[Data in this exercise Boundary: Start]

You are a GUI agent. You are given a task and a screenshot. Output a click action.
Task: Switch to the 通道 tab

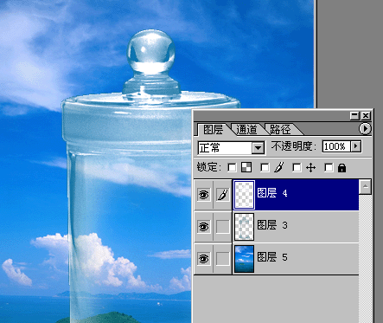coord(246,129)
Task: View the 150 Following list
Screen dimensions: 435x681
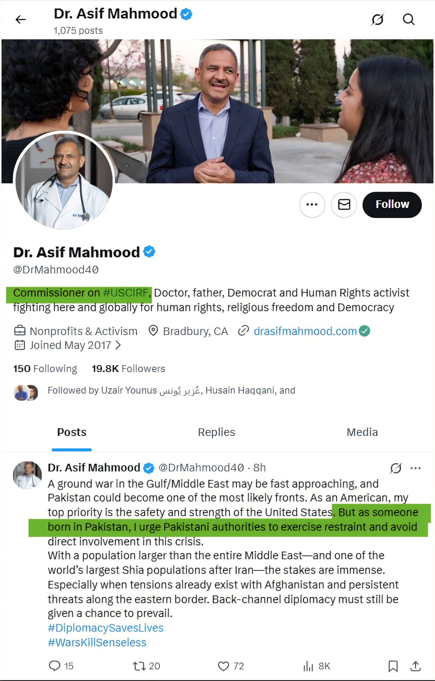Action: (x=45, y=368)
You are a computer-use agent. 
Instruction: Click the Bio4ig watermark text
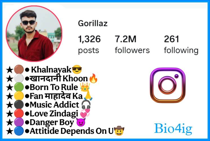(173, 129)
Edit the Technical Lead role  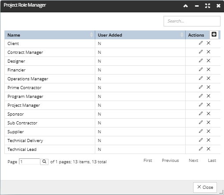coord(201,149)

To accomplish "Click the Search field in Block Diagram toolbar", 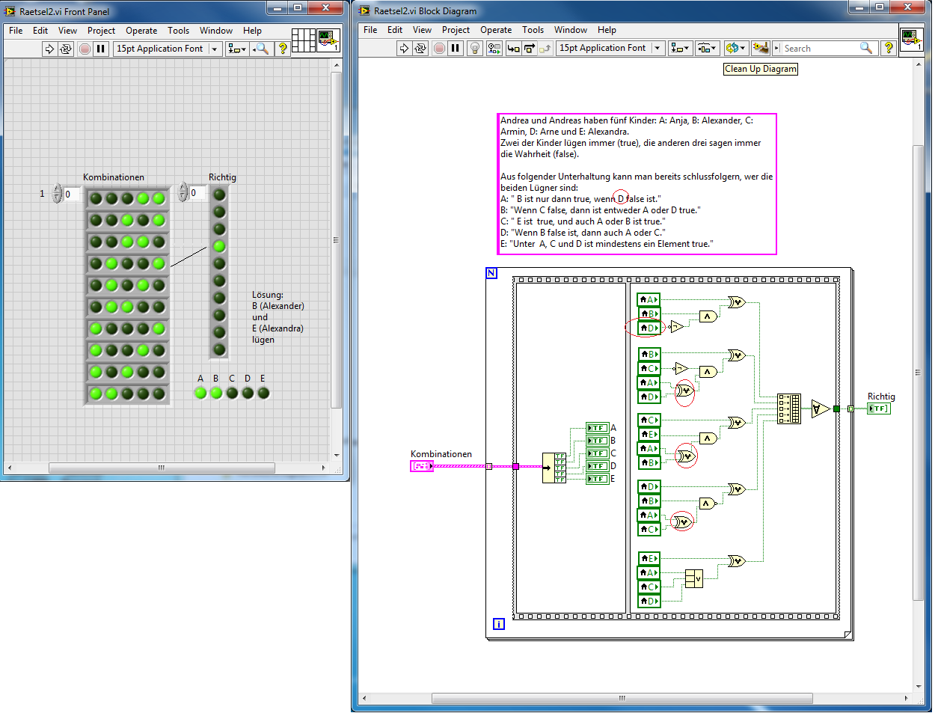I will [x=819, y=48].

[Data in this exercise Boundary: End]

● Task to carry out:
If a line above holds the word "agent", count it; then say how many such lines there are and nothing else.

● Solution to the exercise:
2